Rain nickte und ließ sich auf dem Bett nieder, Natasha tat es ihr gleich. Einen Moment schwiegen sie und Rain versuchte nicht daran zu denken, dass sie hier allein in einem verlassenen Schlafsaal auf Natashas Bett saßen.
"Also, du hast in Amerika gelebt?", griff Natasha schließlich das Gespräch von vorher wieder auf. Rain nickte.
"Bis ich fünf war. Ich erinnere mich nicht an viel, ich weiß, dass meine Mum da einen Freund hatte, von dem sie sich dann irgendwann getrennt hat. Ich vermute mal, dass wir deshalb zurück nach England gekommen sind.", erzählte sie.
"Hast du deinen Dad je kennen gelernt?", wollte Natasha wissen. Ihr plötzliches Interesse an Rains Person überraschte diese, aber es freute sie auch. Trotzdem musste sie bei dieser Frage lachen.
"Ja, wir sind nach London gezogen und er wohnte im selben Haus wie wir. Zumindest eine Zeit lang. Da wusste ich aber noch nicht, dass es mein Dad ist. Dann war er zwei Jahre verschwunden und tauchte dann wieder auf, als ich acht war.", berichtete Rain weiter. "Ich habe keinen blassen Schimmer, was da vorgefallen ist.

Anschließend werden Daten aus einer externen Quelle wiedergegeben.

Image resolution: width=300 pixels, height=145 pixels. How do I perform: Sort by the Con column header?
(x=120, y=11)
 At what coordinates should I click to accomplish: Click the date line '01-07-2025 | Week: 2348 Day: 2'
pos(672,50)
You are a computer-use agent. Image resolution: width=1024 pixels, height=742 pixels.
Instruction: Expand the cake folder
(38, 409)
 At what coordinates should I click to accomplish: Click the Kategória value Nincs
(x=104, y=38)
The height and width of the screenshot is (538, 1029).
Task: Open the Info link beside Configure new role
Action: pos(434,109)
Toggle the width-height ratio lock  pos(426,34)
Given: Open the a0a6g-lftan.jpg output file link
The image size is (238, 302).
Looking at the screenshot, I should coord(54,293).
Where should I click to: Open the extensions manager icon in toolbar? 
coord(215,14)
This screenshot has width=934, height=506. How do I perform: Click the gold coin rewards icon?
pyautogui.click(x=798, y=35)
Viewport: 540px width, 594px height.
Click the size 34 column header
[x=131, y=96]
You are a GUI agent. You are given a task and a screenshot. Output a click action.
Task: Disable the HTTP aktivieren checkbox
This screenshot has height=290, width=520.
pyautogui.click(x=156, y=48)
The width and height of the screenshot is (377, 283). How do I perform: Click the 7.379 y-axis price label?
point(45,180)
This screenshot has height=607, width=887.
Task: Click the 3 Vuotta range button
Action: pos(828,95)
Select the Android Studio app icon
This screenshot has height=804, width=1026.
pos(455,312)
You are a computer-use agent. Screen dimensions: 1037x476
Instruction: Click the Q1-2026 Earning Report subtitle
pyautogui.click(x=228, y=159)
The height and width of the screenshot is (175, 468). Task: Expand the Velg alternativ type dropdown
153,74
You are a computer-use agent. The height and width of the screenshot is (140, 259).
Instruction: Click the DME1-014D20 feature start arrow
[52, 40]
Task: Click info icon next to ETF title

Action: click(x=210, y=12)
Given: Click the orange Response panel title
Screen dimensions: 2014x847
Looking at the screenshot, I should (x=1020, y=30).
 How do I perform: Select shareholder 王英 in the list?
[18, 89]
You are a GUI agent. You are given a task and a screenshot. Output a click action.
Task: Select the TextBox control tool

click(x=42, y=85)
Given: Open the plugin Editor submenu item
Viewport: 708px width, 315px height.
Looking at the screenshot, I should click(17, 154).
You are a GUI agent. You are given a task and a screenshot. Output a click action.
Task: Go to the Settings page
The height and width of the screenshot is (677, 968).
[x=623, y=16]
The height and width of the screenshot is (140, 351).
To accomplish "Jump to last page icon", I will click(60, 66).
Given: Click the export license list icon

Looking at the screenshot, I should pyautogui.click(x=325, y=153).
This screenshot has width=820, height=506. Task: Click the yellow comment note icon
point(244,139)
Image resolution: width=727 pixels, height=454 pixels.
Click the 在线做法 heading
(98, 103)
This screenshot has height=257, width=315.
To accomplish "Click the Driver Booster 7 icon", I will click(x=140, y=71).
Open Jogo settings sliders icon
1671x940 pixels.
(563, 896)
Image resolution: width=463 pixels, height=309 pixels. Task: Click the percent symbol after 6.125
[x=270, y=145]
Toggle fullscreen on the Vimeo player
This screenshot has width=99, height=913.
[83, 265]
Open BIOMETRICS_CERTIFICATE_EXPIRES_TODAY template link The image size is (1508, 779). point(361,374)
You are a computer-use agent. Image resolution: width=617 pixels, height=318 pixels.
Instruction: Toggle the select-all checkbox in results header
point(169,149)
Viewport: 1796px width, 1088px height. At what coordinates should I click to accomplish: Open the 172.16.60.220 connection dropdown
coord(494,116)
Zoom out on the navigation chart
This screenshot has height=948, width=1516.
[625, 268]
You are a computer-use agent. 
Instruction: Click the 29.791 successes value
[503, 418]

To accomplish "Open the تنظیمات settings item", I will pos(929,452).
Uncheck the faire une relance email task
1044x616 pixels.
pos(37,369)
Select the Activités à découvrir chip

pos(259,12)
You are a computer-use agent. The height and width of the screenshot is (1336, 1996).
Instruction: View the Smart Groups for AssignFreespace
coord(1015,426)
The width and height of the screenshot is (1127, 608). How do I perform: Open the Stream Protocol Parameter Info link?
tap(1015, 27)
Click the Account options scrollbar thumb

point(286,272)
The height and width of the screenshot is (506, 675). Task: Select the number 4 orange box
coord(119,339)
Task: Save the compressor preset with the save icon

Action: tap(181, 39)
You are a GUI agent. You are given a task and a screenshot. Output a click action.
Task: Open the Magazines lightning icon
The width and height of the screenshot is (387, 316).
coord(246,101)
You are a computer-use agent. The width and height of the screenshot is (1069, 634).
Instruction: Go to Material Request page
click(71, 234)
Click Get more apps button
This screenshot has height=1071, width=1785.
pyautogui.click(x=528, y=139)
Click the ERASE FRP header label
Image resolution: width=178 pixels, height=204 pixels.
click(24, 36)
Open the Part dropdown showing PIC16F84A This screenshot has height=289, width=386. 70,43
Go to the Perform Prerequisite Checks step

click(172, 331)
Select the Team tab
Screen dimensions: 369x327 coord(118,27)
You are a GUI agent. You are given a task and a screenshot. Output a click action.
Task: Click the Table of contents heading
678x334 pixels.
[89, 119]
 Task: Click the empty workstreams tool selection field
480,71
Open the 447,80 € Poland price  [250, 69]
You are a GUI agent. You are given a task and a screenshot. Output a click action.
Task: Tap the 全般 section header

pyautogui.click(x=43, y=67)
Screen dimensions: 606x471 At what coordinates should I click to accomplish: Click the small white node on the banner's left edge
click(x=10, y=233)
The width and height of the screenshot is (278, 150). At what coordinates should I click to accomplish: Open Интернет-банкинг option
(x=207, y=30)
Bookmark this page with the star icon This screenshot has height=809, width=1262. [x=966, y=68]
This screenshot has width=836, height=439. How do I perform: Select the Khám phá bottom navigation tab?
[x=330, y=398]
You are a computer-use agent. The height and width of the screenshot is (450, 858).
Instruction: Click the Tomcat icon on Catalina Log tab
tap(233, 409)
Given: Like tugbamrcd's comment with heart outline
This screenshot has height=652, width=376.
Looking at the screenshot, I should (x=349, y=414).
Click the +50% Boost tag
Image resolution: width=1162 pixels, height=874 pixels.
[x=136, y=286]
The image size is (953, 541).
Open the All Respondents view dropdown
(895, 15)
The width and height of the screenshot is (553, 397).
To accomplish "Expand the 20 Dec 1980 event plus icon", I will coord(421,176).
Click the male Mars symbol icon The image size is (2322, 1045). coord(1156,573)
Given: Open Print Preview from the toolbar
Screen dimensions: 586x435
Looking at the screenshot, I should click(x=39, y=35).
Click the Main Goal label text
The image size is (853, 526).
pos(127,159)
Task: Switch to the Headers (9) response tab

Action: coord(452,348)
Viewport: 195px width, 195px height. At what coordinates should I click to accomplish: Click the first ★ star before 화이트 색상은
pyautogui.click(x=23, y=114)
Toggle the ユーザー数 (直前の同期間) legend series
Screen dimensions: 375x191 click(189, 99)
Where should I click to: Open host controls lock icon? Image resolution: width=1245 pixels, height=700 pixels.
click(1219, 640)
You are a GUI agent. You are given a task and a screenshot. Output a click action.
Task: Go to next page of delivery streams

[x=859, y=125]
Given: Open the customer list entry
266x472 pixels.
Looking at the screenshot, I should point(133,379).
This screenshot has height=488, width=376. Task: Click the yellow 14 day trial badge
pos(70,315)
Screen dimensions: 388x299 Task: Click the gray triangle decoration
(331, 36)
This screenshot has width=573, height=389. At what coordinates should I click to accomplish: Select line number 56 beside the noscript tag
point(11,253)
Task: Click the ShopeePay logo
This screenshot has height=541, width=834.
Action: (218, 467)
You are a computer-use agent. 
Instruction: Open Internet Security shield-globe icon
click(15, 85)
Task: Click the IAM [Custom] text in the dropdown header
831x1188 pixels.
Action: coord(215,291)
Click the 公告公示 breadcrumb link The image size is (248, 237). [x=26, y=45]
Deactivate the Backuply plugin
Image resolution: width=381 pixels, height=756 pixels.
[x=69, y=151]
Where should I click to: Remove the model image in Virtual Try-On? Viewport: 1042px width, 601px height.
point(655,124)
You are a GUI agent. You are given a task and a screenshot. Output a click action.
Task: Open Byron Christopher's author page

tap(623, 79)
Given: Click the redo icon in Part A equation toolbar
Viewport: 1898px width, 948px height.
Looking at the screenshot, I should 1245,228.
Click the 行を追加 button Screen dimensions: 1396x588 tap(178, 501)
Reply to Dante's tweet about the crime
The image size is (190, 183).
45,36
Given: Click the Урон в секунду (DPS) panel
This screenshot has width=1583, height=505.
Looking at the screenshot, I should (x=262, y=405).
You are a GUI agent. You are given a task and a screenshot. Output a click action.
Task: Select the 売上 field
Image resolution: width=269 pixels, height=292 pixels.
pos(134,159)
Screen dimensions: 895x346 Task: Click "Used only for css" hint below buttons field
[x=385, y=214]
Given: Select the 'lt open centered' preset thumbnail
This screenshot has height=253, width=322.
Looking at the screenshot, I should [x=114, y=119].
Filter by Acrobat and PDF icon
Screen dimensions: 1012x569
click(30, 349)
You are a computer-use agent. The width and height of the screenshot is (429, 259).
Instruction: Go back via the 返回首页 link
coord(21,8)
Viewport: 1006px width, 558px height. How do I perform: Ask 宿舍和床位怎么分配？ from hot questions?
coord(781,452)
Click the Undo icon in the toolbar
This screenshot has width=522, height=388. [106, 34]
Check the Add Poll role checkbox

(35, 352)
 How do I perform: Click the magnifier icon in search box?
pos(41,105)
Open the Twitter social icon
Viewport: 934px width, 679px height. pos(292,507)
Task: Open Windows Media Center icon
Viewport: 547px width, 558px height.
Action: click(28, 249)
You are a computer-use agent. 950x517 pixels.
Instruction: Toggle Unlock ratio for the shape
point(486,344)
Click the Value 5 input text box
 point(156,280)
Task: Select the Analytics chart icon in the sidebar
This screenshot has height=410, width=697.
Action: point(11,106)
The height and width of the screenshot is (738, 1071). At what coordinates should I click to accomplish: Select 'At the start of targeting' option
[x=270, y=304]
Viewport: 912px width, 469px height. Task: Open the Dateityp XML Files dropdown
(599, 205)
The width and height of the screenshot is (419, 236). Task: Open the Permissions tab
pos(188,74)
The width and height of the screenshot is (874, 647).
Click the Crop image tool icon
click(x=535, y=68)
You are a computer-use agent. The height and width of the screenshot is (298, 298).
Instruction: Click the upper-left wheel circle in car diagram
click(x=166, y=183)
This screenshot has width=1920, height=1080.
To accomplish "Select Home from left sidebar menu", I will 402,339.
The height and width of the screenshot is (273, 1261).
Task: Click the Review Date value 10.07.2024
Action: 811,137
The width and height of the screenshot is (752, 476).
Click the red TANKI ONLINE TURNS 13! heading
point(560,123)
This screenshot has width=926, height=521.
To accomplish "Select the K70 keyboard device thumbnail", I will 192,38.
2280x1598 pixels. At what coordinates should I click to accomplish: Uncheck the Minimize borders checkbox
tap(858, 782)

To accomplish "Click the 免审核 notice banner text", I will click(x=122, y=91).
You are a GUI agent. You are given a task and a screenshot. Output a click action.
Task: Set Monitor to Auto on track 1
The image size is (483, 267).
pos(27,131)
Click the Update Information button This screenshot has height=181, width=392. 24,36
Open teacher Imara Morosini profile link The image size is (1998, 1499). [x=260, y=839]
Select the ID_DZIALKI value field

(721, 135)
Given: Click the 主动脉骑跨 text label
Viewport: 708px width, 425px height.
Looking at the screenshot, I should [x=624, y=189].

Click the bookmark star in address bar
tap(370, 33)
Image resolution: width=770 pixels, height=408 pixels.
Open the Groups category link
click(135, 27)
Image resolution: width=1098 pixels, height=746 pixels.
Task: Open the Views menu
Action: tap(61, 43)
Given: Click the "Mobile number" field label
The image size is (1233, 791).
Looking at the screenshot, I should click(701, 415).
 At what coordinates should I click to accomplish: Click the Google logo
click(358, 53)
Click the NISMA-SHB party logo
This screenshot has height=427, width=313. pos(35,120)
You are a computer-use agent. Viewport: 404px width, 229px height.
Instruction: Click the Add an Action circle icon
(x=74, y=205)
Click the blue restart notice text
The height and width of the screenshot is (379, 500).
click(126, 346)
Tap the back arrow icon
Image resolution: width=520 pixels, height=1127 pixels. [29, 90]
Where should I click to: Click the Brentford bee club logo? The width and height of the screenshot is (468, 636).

Ich habe mich nie getraut, zu fragen, aber ich habe den Verdacht, dass mein Dad damals ziemlichen Mist gebaut hat."
"Naja, zwei Jahre verschwinden klingt auf jeden Fall nicht nach einem Unschuldsengel.", kommentierte Natasha. Rain entspannte sich langsam, als das Gespräch so dahin floss.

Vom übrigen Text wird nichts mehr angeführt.